:: Passage provided ::
--
1 Result not freed

[powpow]

I have been looking at this code all day trying to find where I had results and didn't free them.  Hopefully your eyes will have better luck.

 

// if form is filled continue with script
if($full == "TRUE"){

// function to concatinate two individuals string into one string
function fullname($first, $last){
$fullname = "$first"." "."$last";
return $fullname;
}
$fullname = fullname($_POST['firstname'], $_POST['lastname']);


// Check for existing user in rak5
  $sql = "SELECT COUNT(*) FROM rak5 WHERE empid = '$_POST[empid]' AND fullname = '$fullname'";
  $rakfcheck = mysql_query($sql);
  if (@mysql_result($rakfcheck,0,0) > 0) {
  mysql_free_result($rakfcheck);
// check uaid in user table
  $sql = "SELECT COUNT(*) FROM user WHERE UAID = '$_POST[uAID]'";
  $UAIDcheck = mysql_query($sql);

//if UAID is in the user table then check employee id for redundancy
if(@mysql_result($UAIDcheck,0,0) > 0){
mysql_free_result($UAIDcheck);
$sql = "SELECT COUNT(*) FROM user WHERE UAID = '$_POST[uAID]' AND employeeID = '$_POST[empid]'";
  $UAID_Empcheck = mysql_query($sql);

//if there is a UAID emplid match on the user table print redundancy
//else UAID is occupied by another user

mysql_free_result($UAID_Empcheck);
error(' Employee already has a UAID!');

}
else
{
error('UAID is currently active by a different employee');
}
}
//UAID is not in the user table
else{
$newpass = substr(md5($_POST['empid']),0,6);
//insert new user
$sql = "INSERT INTO user SET
             userid = '',
             firstname = '$_POST[firstname]',
             lastname = '$_POST[lastname]',
             email = '$_POST[newemail]',
             notes = '',
             password = ('$newpass'),
             UAID = '$_POST[uAID]',
             BOG = '',
            employeeID = '$_POST[empid]'";

$result = mysql_query($sql);

// Email the new password to the person.
--
:: Data provided ::
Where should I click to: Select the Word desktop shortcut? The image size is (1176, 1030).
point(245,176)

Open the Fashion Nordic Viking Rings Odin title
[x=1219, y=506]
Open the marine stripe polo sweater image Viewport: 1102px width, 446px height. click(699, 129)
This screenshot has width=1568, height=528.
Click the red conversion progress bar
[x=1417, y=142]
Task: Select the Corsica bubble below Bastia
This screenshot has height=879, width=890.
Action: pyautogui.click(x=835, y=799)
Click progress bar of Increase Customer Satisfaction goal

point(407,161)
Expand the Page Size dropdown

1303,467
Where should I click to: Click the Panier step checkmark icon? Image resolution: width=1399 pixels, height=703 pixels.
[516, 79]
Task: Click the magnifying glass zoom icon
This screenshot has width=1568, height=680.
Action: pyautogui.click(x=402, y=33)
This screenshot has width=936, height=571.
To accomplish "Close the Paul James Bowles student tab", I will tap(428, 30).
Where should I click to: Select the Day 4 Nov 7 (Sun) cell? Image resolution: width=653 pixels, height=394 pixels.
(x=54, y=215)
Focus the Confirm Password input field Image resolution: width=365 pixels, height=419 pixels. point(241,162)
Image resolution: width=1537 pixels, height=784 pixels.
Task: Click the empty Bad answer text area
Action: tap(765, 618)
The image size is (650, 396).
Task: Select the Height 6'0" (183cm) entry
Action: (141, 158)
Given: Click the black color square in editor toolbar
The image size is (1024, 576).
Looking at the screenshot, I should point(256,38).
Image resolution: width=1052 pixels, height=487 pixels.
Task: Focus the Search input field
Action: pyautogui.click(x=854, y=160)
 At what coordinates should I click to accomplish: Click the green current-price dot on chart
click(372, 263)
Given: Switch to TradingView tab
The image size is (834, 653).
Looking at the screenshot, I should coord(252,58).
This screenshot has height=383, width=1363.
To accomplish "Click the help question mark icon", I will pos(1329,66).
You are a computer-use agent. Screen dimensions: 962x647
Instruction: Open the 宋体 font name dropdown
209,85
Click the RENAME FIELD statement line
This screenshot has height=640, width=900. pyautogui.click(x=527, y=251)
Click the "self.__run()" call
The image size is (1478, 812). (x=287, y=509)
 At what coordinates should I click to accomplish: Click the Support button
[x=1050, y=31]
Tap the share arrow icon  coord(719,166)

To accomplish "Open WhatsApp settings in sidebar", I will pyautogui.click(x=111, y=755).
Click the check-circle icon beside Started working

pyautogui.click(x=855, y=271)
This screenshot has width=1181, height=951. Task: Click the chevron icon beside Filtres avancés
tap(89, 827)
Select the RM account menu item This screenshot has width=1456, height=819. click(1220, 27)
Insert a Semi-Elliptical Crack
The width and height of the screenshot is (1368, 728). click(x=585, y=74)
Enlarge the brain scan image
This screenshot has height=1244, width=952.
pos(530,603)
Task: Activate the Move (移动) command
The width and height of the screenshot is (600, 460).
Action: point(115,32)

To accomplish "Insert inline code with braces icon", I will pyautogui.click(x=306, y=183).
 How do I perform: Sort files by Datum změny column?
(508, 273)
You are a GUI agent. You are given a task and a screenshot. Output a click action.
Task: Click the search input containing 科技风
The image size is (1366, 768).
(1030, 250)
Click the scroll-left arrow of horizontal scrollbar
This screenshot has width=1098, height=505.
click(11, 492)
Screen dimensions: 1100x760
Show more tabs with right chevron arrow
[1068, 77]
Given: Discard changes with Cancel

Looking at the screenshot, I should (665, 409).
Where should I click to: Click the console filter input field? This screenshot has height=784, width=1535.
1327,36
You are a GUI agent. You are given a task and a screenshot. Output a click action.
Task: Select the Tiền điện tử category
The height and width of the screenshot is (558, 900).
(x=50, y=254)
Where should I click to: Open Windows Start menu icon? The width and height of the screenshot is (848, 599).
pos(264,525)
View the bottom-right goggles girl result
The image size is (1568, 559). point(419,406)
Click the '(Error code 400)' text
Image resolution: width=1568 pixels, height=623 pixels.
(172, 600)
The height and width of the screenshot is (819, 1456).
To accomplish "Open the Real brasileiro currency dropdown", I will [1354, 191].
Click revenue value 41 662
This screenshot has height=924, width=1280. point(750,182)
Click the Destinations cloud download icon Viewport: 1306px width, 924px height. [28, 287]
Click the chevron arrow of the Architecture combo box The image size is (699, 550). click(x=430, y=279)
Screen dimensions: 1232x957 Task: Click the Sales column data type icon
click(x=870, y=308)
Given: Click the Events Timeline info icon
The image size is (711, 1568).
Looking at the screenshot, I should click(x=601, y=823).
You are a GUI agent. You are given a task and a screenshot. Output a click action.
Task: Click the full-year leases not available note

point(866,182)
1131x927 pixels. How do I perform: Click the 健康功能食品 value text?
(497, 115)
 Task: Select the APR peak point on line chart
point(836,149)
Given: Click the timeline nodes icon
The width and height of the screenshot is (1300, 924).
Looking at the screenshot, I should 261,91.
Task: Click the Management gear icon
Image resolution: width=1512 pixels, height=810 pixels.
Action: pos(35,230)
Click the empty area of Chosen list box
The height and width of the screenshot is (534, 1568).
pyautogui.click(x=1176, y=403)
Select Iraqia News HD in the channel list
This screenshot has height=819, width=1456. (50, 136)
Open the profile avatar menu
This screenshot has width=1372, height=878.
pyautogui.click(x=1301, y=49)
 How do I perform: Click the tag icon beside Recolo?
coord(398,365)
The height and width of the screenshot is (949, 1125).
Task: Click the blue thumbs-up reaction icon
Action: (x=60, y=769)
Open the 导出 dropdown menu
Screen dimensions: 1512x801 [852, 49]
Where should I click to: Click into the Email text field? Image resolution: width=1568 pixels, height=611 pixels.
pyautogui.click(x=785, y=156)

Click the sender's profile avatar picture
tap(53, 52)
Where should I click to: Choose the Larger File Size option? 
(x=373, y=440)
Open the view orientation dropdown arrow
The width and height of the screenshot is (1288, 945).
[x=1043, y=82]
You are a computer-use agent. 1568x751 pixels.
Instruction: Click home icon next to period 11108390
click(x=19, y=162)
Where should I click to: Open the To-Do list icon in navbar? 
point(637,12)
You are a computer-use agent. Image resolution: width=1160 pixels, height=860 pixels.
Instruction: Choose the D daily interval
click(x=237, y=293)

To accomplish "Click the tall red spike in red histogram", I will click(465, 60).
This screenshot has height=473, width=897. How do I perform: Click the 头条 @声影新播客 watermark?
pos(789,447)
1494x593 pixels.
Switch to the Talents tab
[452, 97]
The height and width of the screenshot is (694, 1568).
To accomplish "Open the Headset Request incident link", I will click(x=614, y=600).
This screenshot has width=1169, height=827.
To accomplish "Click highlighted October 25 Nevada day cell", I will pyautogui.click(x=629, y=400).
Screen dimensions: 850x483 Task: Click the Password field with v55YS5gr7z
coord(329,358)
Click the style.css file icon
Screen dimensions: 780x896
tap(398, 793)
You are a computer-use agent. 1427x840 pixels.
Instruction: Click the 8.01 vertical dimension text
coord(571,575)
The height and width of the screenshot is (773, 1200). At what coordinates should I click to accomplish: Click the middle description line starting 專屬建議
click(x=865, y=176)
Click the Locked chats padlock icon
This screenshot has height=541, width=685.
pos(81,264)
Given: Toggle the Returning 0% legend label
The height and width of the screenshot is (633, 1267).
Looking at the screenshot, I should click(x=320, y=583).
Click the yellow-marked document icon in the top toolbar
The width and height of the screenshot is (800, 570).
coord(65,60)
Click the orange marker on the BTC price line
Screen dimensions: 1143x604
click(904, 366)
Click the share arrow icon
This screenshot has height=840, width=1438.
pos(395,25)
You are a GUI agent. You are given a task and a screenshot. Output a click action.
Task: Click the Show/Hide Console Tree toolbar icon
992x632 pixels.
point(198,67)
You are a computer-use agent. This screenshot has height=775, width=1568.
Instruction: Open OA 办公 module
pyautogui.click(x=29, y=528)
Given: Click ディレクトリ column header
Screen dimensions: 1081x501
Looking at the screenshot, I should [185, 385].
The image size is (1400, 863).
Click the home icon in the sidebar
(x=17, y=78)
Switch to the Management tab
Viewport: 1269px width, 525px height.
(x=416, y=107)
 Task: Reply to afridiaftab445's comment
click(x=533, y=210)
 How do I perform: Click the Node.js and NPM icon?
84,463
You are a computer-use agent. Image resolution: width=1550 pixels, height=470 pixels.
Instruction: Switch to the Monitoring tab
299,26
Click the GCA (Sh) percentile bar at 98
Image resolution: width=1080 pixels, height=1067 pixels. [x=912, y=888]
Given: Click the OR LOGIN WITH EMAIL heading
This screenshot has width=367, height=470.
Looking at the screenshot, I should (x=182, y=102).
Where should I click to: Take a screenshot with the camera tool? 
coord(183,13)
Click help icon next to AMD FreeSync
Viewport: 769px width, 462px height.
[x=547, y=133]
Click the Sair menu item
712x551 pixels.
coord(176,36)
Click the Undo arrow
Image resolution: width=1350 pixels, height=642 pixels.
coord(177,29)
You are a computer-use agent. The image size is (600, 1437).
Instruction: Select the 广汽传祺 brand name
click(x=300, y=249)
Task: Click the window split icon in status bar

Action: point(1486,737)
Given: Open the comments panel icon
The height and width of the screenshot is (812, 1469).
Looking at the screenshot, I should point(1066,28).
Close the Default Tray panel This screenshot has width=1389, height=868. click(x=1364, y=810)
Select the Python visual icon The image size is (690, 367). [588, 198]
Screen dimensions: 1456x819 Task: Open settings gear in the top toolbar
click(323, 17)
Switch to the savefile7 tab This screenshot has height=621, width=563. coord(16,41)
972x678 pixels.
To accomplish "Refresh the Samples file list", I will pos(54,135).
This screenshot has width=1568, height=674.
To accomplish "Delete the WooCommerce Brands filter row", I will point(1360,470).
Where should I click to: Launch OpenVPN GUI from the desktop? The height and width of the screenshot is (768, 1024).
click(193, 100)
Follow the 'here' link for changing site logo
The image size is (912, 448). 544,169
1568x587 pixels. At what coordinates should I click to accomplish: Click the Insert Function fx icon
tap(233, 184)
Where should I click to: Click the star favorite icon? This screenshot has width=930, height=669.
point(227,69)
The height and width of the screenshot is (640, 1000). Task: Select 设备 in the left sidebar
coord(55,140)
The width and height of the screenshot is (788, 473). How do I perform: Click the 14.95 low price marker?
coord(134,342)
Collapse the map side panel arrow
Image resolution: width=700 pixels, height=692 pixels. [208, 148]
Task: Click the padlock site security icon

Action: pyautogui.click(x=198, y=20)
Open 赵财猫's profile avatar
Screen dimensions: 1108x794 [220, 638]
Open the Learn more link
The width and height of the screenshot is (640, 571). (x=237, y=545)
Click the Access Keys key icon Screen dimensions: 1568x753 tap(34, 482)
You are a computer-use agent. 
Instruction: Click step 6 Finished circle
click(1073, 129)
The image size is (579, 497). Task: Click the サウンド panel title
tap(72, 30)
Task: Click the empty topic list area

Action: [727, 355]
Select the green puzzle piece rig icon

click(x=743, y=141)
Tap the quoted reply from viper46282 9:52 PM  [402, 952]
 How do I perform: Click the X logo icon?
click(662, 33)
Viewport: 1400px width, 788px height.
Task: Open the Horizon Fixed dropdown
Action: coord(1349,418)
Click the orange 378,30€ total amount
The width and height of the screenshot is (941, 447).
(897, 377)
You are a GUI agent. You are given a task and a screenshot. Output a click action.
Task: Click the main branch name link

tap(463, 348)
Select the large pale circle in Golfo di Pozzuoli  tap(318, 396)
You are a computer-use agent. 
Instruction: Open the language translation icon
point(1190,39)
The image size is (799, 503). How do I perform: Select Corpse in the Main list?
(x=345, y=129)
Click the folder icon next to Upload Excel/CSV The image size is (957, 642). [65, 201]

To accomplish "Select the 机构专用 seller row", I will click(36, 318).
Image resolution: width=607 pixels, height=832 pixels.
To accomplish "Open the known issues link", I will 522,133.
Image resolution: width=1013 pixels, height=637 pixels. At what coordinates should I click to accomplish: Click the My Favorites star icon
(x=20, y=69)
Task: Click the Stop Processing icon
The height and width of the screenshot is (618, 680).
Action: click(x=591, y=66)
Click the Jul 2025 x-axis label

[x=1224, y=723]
--
:: Directions ::
1) In the forum post, set down the part that opens with the words containing "1 Result not" and closes with "have better luck.".
2) Does each statement agree with the forum post? Answer yes or no, and quote the deciding words.
(a) The poster spent a whole week looking at the code.
(b) The first query checks for an existing user in the rak5 table.
(c) The new password is built from the first six characters of an MD5 hash of the employee ID.
3) In the forum post, what error message does the code give when the UAID is in use by another employee?

:: Answers for the tasks ::
1)
1 Result not freed

[powpow]

I have been looking at this code all day trying to find where I had results and didn't free them.  Hopefully your eyes will have better luck.

2)
(a) No: "I have been looking at this code all day"
(b) Yes: "// Check for existing user in rak5"
(c) Yes: "$newpass = substr(md5($_POST['empid']),0,6);"

3) 'UAID is currently active by a different employee'